The fourth annual TEDxACU conference will tackle serious topics, from breast cancer to bullying.
Speakers from the Abilene community, professors, students and others will join together to present talks to the local community from 8:30 a.m. to 4:30 p.m. March 23 in Fulks Theater. TEDxACU is an independently organized event based on the bigger TED talks that take place around the world. The theme this year is “6 Words,” so each speaker’s talk has a six word title.
Tickets can be purchased online or at the TEDxACU table set up in the Campus Center. They are $20 for ACU students, $30 for ACU faculty and staff, $40 for ACU alumni and $50 for general admission.

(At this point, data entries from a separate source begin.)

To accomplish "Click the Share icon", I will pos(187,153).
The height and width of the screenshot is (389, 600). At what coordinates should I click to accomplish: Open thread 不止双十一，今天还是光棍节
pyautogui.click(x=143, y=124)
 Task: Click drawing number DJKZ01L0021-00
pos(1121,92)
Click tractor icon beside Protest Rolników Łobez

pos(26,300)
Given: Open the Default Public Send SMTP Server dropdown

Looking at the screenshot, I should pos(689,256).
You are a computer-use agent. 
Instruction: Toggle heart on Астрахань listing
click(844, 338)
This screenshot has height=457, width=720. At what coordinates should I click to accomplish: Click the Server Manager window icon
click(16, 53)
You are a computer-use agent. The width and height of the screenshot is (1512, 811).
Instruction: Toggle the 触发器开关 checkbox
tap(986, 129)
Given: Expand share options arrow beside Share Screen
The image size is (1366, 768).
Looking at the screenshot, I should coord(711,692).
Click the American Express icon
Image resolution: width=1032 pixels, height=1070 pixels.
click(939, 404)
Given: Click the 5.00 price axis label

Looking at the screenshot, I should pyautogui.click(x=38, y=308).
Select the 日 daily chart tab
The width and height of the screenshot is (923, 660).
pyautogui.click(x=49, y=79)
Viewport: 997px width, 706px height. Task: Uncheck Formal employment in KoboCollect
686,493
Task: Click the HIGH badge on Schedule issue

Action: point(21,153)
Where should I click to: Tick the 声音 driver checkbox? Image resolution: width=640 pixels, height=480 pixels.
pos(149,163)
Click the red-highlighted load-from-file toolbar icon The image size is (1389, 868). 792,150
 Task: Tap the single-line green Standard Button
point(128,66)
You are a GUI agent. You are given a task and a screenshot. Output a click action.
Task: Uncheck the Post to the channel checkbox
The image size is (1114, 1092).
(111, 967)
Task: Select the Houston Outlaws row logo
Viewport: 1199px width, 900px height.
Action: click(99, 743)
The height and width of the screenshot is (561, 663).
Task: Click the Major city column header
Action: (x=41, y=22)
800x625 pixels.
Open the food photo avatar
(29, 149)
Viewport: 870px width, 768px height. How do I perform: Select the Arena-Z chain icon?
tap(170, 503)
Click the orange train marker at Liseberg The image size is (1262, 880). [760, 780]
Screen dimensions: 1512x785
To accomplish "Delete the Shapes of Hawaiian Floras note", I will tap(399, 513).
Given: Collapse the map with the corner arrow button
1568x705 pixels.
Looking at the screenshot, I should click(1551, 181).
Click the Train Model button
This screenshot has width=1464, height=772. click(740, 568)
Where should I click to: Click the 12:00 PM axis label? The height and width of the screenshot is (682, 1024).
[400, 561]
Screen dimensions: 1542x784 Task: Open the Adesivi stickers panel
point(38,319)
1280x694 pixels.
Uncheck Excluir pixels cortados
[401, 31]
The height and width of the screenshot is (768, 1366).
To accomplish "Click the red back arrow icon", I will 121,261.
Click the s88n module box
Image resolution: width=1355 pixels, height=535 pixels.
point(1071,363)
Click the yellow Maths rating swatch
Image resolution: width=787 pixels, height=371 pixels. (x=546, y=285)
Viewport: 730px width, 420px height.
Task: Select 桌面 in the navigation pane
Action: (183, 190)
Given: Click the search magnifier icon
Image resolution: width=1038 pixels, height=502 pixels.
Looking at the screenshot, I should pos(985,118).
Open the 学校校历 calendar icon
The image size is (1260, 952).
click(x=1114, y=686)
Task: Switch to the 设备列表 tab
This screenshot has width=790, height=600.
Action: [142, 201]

Jackie DeMuynck, junior communication major from Cedar Park, is a student committee intern and a part of the TEDxACU Steering Committee who have helped Dr. Lauren Lemley, assistant professor of communication, organize and coordinate TEDxACU this year. The team has been working since December to promote the event, recruit speakers and get it ready for action this year.
“I think TEDx is a really cool opportunity to be involved in this international TED community at a very close to home spot,” DeMuynck said. “Abilene, you wouldn’t really think would have something as big as TED in it, but it’s here and … I think it’s a really cool way for us to engage in conversations that we might not get the chance to engage with.”
Tatiana Cordts, sophomore biology major from Rockwall, was drawn to speak at TEDxACU about her testimony after being encouraged by one of the officers in her social club who is on the board for TEDx. Her talk is titled “Inflammatory Breast Cancer: Rare, Not Impossible.”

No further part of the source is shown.